══ Dataset entries
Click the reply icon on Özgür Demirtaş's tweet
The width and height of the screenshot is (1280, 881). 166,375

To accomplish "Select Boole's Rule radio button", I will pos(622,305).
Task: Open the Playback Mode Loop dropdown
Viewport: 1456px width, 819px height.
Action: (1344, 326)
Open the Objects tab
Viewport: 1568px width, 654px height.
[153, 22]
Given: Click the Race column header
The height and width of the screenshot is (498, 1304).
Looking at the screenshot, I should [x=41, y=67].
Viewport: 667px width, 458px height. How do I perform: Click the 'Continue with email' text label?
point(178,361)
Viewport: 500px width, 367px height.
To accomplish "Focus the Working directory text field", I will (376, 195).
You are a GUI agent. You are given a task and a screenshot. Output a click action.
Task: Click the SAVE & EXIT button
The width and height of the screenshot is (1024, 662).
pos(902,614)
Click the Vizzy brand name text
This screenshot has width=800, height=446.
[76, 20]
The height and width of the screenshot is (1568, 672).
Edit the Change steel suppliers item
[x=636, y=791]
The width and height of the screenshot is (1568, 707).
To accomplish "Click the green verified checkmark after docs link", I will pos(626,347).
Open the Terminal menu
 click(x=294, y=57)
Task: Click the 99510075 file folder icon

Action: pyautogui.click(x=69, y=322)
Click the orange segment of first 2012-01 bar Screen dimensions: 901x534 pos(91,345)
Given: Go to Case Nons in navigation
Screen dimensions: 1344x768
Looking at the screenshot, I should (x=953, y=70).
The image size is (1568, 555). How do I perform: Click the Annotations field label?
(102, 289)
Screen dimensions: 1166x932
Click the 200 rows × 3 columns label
════
The records above must be retyped in full, exactly as written.

Click the reply icon on Özgür Demirtaş's tweet
The width and height of the screenshot is (1280, 881). 166,375

To accomplish "Select Boole's Rule radio button", I will pos(622,305).
Task: Open the Playback Mode Loop dropdown
Viewport: 1456px width, 819px height.
Action: (1344, 326)
Open the Objects tab
Viewport: 1568px width, 654px height.
[153, 22]
Given: Click the Race column header
The height and width of the screenshot is (498, 1304).
Looking at the screenshot, I should [x=41, y=67].
Viewport: 667px width, 458px height. How do I perform: Click the 'Continue with email' text label?
point(178,361)
Viewport: 500px width, 367px height.
To accomplish "Focus the Working directory text field", I will (376, 195).
You are a GUI agent. You are given a task and a screenshot. Output a click action.
Task: Click the SAVE & EXIT button
The width and height of the screenshot is (1024, 662).
pos(902,614)
Click the Vizzy brand name text
This screenshot has width=800, height=446.
[76, 20]
The height and width of the screenshot is (1568, 672).
Edit the Change steel suppliers item
[x=636, y=791]
The width and height of the screenshot is (1568, 707).
To accomplish "Click the green verified checkmark after docs link", I will pos(626,347).
Open the Terminal menu
 click(x=294, y=57)
Task: Click the 99510075 file folder icon

Action: pyautogui.click(x=69, y=322)
Click the orange segment of first 2012-01 bar Screen dimensions: 901x534 pos(91,345)
Given: Go to Case Nons in navigation
Screen dimensions: 1344x768
Looking at the screenshot, I should (x=953, y=70).
The image size is (1568, 555). How do I perform: Click the Annotations field label?
(102, 289)
Screen dimensions: 1166x932
Click the 200 rows × 3 columns label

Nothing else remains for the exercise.